═════ Listed entries ═════

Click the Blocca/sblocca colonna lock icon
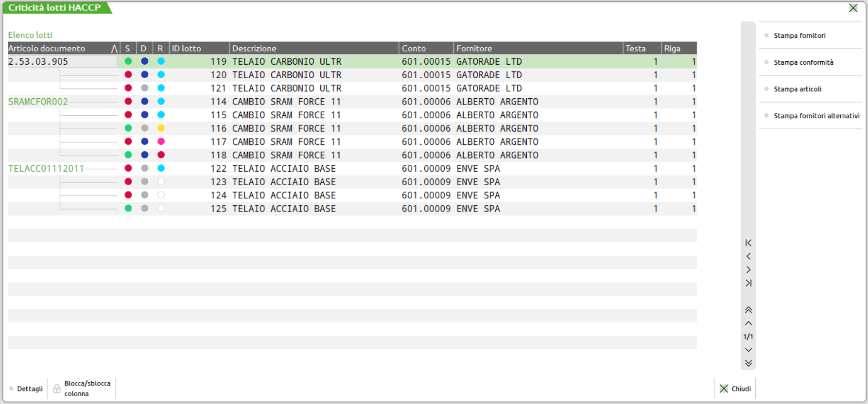Screen dimensions: 868x404 (57, 388)
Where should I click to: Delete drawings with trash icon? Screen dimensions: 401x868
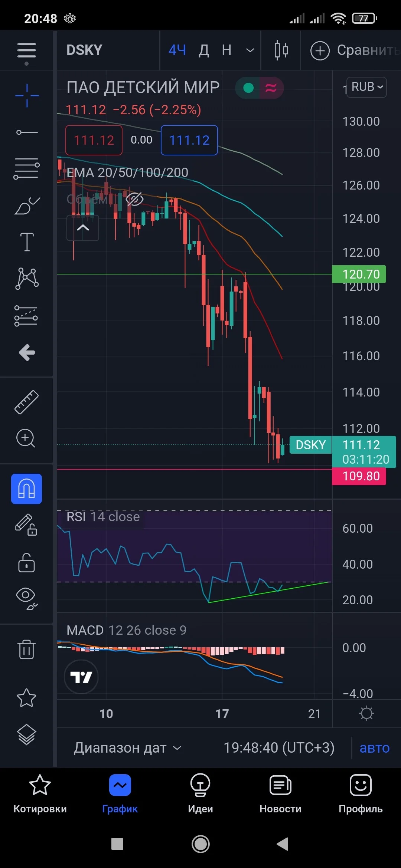click(x=26, y=649)
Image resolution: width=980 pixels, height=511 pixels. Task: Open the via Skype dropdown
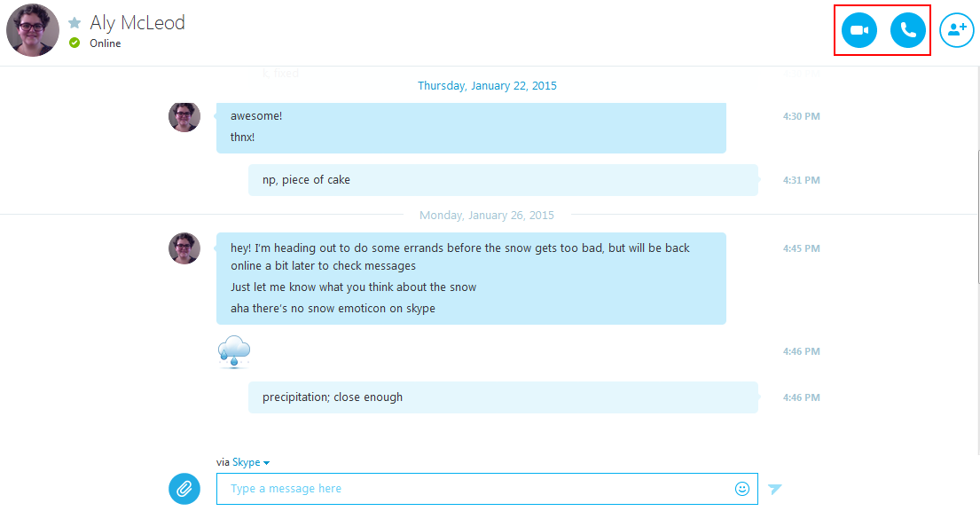click(251, 462)

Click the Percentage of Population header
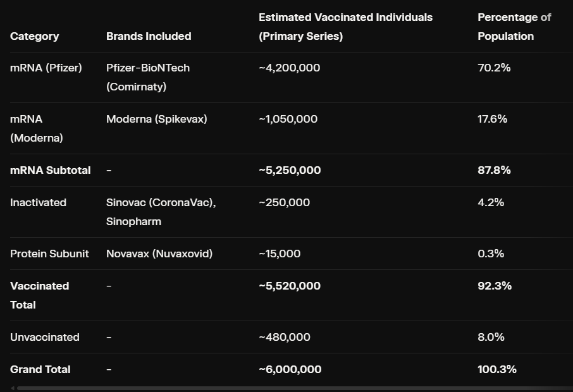(x=514, y=27)
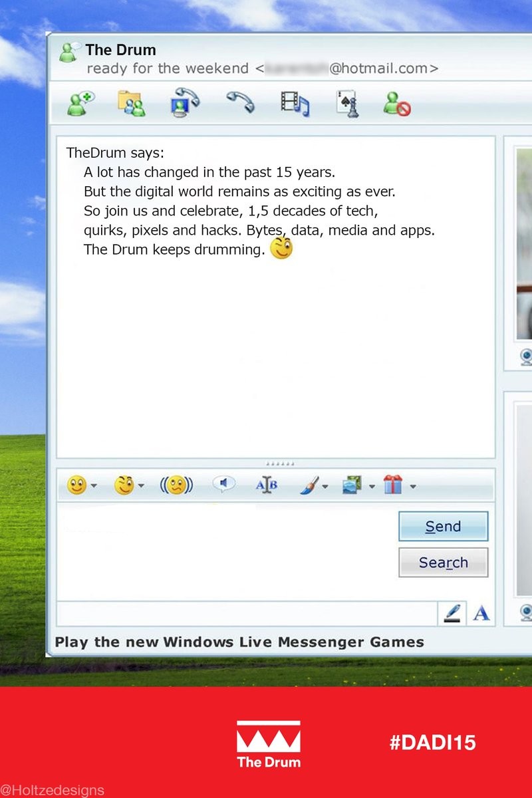Expand the gift pack dropdown

pos(413,487)
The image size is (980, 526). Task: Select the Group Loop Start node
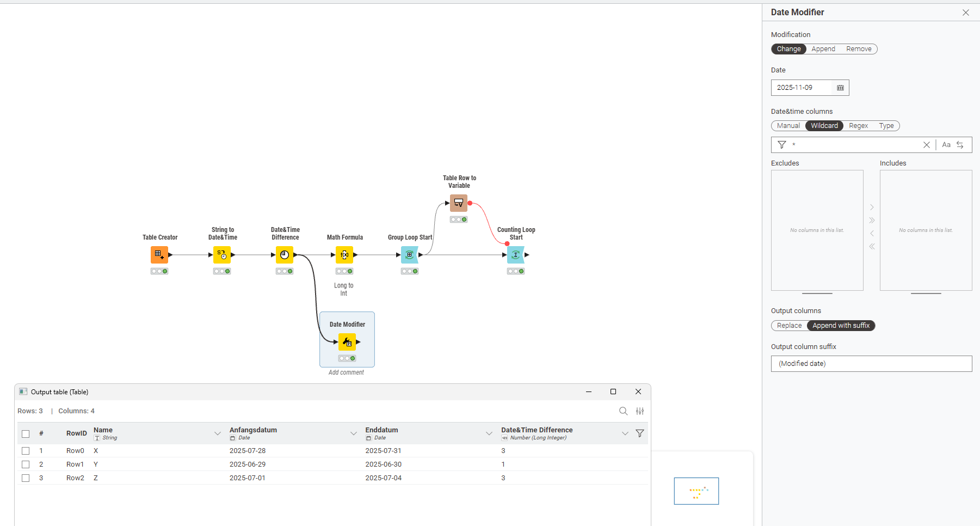click(410, 255)
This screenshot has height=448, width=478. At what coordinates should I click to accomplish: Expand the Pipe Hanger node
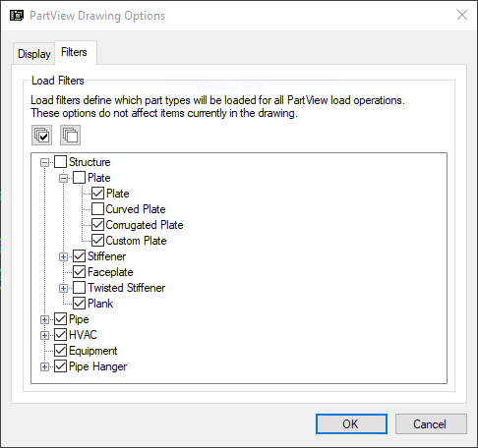pyautogui.click(x=44, y=366)
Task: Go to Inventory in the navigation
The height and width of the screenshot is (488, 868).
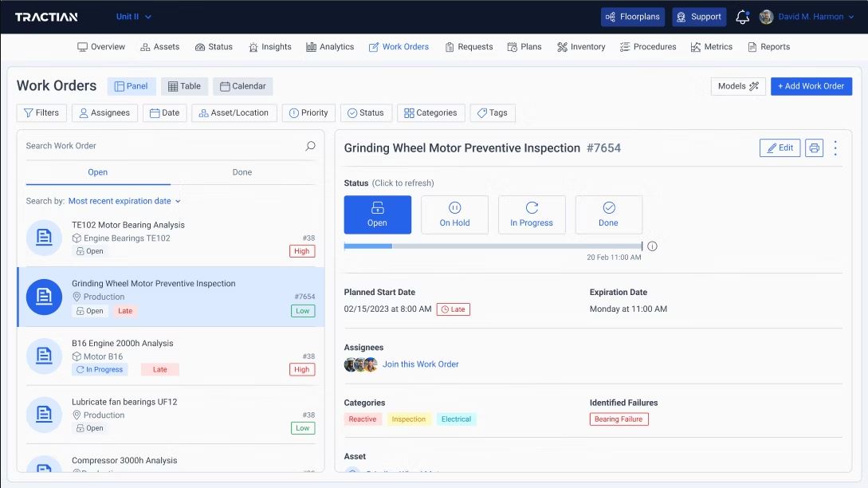Action: [581, 47]
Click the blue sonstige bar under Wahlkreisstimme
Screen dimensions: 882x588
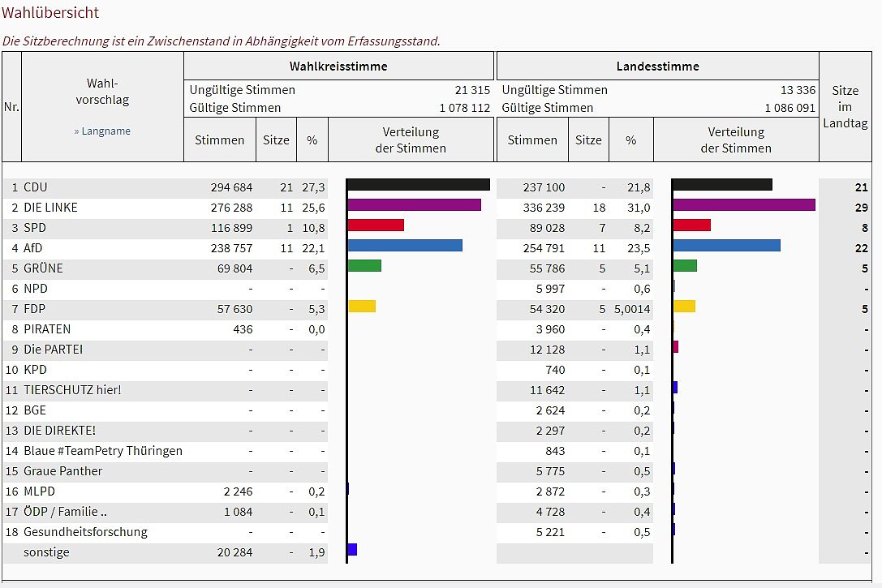coord(352,550)
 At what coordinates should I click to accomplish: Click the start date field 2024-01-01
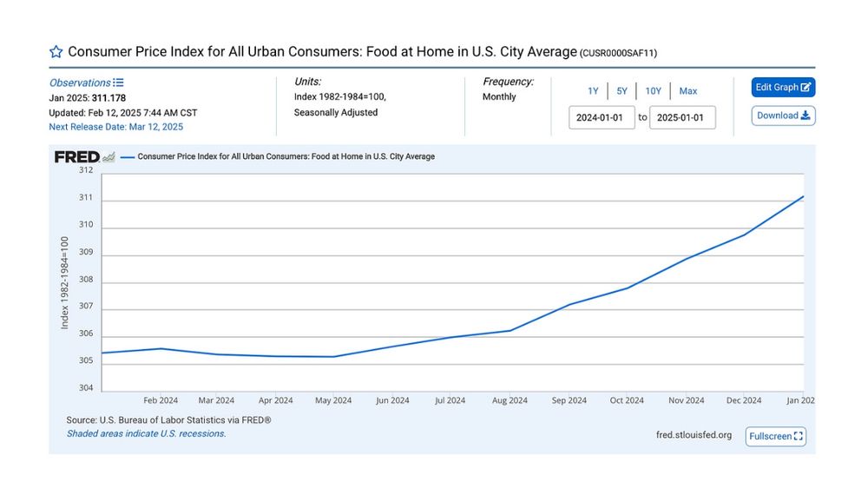[602, 118]
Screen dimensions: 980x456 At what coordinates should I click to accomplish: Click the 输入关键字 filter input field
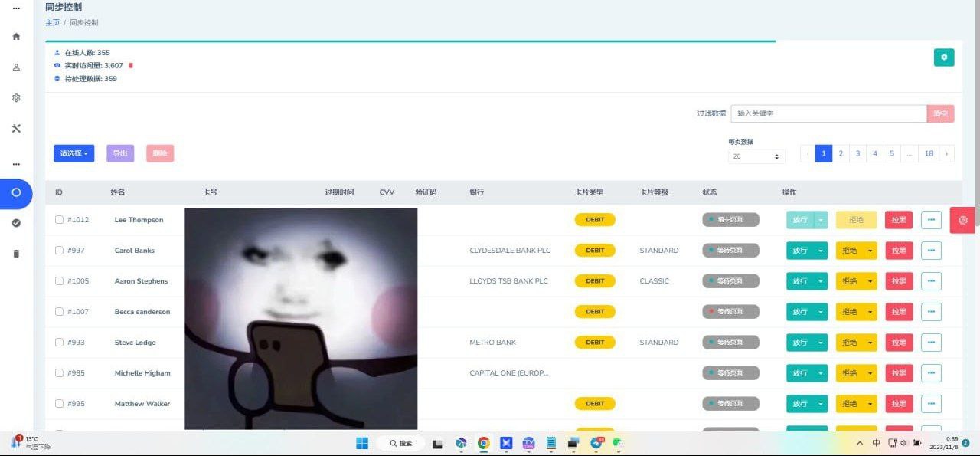click(x=828, y=113)
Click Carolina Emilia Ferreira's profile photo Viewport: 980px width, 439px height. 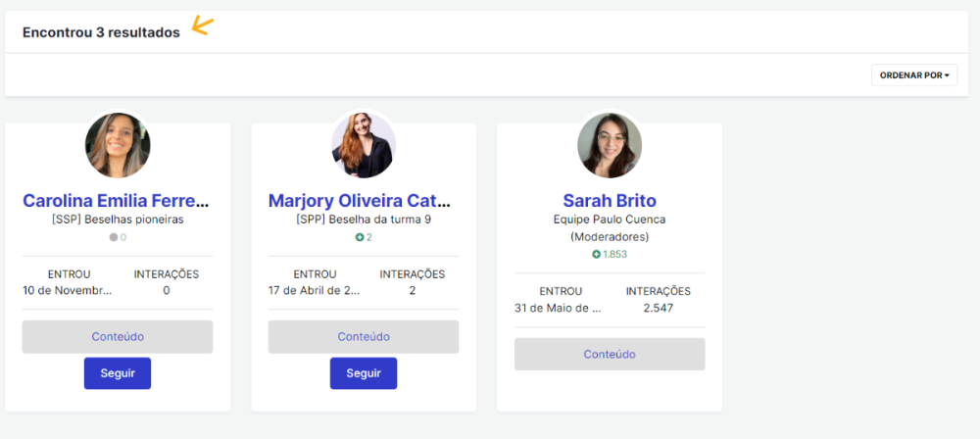click(118, 145)
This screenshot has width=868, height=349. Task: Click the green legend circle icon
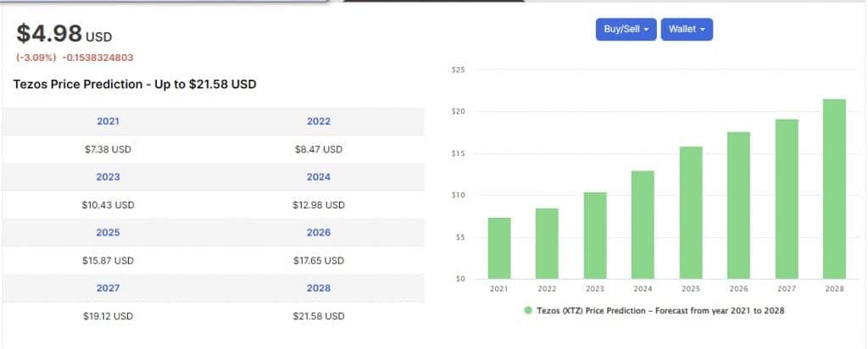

═════

**To be done:** Rewrite the records starting at the line containing "Where should I" and ending at the line containing "click(410, 255)", changing "Group Loop Start" to "Group Loop End" and keeping everything else the same. Omit the pictures from your answer.

**Response to this exercise:**
Where should I click to: Delete drawings with trash icon? Screen dimensions: 401x868
click(x=26, y=649)
Image resolution: width=980 pixels, height=511 pixels. Task: Open the via Skype dropdown
click(251, 462)

Click the Percentage of Population header
(x=514, y=27)
Expand the gift pack dropdown

pos(413,487)
The image size is (980, 526). Task: Select the Group Loop End node
click(410, 255)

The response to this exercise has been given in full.